Jung-Stilling, Johann Heinrich (1740-1817)
Jung-Stilling, Johann Heinrich (1740-1817)
German author and physician, born on September 12, 1740, as Johann Heinrich Jung, was best known under his assumed name, Heinrich Stilling. He was professor of political economy, public administration, and agriculture at several German universities, a contemporary of Franz A. Mesmer, and founder of a German spiritual school of cosmology. His book Theorie der Geister-Kunde (1808; English translation by S. Jackson as Theory of Pneumatology, 1834) contains a great number of authentic narratives of apparitions and similar phenomena. Jung-Stilling also expounded the doctrine of a psychic body, based on the luminiferous ether.
According to Jung-Stilling, animal magnetism undeniably proves that we have an inward man, a soul, constituted of the divine spark, the immortal spirit, possessing reason and will, and of a luminous body that is inseparable from it. Light, electricity, magnetic forces, galvanic matter, and ether appear to be all one and the same body under different modifications, according to Jung-Stilling.
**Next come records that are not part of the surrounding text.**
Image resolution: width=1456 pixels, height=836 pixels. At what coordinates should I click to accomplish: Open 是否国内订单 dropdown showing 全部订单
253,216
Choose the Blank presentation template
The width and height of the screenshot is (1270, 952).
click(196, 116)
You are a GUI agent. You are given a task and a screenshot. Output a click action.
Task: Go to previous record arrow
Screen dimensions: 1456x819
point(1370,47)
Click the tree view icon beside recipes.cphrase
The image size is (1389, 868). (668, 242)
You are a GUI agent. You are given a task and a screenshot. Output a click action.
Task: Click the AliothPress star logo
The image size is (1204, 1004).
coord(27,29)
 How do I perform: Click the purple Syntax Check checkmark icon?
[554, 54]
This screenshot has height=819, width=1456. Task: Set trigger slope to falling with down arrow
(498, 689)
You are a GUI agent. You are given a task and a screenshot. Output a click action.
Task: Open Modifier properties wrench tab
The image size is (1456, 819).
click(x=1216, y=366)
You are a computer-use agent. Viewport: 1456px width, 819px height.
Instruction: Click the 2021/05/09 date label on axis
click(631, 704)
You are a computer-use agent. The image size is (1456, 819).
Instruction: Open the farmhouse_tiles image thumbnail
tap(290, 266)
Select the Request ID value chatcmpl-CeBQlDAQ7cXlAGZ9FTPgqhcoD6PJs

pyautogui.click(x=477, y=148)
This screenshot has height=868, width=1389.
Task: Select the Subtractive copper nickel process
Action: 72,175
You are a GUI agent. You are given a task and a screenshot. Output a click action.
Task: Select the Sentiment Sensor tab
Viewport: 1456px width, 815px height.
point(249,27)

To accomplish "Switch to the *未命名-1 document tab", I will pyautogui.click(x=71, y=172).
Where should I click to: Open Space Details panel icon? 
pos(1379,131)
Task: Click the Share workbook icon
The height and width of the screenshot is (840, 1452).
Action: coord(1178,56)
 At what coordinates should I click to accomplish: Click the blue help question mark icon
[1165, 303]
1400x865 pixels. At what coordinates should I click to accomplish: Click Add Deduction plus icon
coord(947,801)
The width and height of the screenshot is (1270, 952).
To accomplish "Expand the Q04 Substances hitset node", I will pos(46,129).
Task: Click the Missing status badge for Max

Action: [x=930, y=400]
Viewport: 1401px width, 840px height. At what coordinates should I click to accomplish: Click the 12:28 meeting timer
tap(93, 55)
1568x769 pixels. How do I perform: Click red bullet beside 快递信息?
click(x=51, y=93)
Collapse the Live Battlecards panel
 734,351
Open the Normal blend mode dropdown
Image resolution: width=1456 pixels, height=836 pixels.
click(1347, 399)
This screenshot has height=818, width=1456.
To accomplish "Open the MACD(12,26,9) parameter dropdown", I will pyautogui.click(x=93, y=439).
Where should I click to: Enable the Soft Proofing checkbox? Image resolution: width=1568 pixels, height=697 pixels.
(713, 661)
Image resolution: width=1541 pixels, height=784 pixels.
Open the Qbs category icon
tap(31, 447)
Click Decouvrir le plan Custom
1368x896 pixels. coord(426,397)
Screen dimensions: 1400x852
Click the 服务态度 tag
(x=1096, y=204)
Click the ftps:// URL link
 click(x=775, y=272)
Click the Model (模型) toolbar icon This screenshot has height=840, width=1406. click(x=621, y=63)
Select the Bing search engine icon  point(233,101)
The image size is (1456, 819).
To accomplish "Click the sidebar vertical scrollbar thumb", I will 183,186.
This light substance, or ether, is the element that connects body and soul and the spiritual and material worlds. When the inward man—the human soul— forsakes the outward sphere, where the senses operate and merely continue the vital functions, the body falls into an entranced state, or a profound sleep, during which the soul acts more freely and powerfully. All its faculties are elevated.
The more the soul is divested of the body, the more extensive, free, and powerful is its inward sphere of operation, JungStilling said. It has, therefore, no need whatever of the body in order to live and exist. The body is rather a hindrance to it. The soul does not require the organs of sense—it can see, hear, smell, taste, and feel in a much more perfect state.
The boundless ether that fills the space of our solar system is the element in which spirits live and move, according to Jung-Stilling. The atmosphere that surrounds our earth, down to its center, and particularly the night, is the abode of fallen angels and of human souls that die in an unconverted state. Jung-Stilling discouraged communications with the spirit world as sinful and dangerous. He considered trance a diseased condition. He believed implicitly in the efficacy of prayer and claimed psychic powers himself. More than ten weeks before the event, he predicted the tragic fate of Swiss writer Johann Kaspar Lavater, who was shot by a soldier in Zürich in 1801. The first part of Jung-Stilling's autobiography (Heinrich Stillings Jugend, 1777) was published at the instigation of Goethe.
He died on April 2, 1817.
Sources:
Jung, Johann Heinrich. Heinrich Stilling. Translated by S. Jackson. 1835-36. 2nd ed. 1843. Abridged ed., edited by R. O. Moon. N.p., 1886.